EXCERPT PROVIDED:
----------------
Dommisse: That depends on how bad their deficiency is.  Let’s use the U.S. normal range.  Usually that’s 200 at the bottom end (180-230) and up to 900-1100 at the top end.  In Japan it’s 500-1300.  So anyone testing below the U.S. range is very, very bad. They had better get the 10 milligram shot, two or three times a week for several weeks, then once a week for a time, and then once a month.  The custom is that they get the 1000 mcg shot maybe three times a week for a few weeks, then once a week for one month, and then once a month forever—and that’s supposed to be the full treatment.  However,  in this neurological/ brain form of B12 deficiency, it is usually NOT enough, once again “proving” to the physician that B12 deficiency is not the cause of the patient’s dementia/Alzheimer’s!
----------------
WORK INSTRUCTIONS:
1: From the B12 deficiency interview above, reproduce word for word the passage from "Dommisse: That depends" up to and including "the patient’s dementia/Alzheimer’s!".
2: Carry on the B12 deficiency interview above, picking up after its last sentence.
----------------
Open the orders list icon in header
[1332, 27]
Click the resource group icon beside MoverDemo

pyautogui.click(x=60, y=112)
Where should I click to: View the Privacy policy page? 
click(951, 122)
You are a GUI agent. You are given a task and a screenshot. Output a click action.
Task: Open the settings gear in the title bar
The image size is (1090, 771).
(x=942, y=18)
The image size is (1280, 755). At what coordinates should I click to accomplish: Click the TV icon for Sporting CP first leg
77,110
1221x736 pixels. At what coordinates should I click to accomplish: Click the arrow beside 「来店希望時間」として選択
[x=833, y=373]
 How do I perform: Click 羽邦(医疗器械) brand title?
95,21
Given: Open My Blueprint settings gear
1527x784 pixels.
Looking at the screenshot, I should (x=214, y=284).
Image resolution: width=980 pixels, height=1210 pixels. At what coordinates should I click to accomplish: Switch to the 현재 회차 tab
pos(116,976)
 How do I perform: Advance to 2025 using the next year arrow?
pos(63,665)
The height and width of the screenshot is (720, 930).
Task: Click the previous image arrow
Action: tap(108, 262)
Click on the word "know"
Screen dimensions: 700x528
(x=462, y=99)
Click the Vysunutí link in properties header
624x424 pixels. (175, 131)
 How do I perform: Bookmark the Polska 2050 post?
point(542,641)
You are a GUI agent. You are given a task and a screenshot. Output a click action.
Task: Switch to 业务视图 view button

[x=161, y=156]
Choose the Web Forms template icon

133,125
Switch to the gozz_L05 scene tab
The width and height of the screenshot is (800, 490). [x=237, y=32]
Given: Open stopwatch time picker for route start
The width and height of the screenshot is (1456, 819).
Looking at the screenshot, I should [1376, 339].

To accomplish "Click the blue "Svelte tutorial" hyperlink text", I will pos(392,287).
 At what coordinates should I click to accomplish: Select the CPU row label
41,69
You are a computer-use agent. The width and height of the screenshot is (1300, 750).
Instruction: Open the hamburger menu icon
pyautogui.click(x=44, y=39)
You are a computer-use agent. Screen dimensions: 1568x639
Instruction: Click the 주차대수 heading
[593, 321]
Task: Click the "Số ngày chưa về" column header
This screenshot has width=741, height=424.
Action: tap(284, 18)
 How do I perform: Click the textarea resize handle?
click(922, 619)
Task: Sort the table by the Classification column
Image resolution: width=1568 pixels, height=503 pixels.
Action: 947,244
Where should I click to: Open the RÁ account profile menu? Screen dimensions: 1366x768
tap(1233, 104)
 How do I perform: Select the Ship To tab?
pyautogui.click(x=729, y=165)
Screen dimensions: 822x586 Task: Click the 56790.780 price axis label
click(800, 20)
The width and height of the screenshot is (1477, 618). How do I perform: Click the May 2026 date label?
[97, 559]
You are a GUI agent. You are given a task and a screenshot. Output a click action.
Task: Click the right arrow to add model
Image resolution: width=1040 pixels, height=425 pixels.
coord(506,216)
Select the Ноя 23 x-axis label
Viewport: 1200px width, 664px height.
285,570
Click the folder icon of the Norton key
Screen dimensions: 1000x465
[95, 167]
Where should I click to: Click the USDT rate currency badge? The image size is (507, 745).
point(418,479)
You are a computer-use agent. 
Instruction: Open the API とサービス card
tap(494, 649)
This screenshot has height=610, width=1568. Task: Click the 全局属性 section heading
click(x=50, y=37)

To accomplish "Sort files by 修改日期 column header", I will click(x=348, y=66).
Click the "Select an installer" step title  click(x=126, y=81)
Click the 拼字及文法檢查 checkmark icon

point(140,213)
----------------
RESULTS BY TASK:
1:
Dommisse: That depends on how bad their deficiency is.  Let’s use the U.S. normal range.  Usually that’s 200 at the bottom end (180-230) and up to 900-1100 at the top end.  In Japan it’s 500-1300.  So anyone testing below the U.S. range is very, very bad. They had better get the 10 milligram shot, two or three times a week for several weeks, then once a week for a time, and then once a month.  The custom is that they get the 1000 mcg shot maybe three times a week for a few weeks, then once a week for one month, and then once a month forever—and that’s supposed to be the full treatment.  However,  in this neurological/ brain form of B12 deficiency, it is usually NOT enough, once again “proving” to the physician that B12 deficiency is not the cause of the patient’s dementia/Alzheimer’s!

2:
B12 deficiency has a two-fold effect; haematological and neurological.  So, around 1850, when Addison first described “pernicious anaemia”, he was focusing on the anaemia.  But he also noted that this condition produces strange neurological and mental effects.  He didn’t know what the deficiency was, he just described the clinical condition of the patients.  Then, about 1920, Ripple and Menoe and another person discovered that if you gave a dog or a human a lot of liver to eat, especially raw liver, their pernicious anaemia was cured.  (One of them was a veterinarian and the other two were doctors.)  So it became known as the “liver factor,” or something like that.  Then in 1948 Castle isolated the actual vitamin in the tissues.  The reagent that he used to extract this vitamin from animal protein foods contained cyanide and it formed cyanocobalamin or cyano-B12 with the natural version of B12, hydroxycobalamin (hydroxy-B12).  Ever since then Americans have thought that cyanocobalamin is B12 but that’s a misnomer and it doesn’t occur in nature.  The natural form is hydroxocobalamin and the most active forms in the body are adenosylcobalamin (5-deoxyadenosylcobalamin) and methylcobalamin.  But methyl is the one that goes to the brain, the spinal cord, and the spinal fluid.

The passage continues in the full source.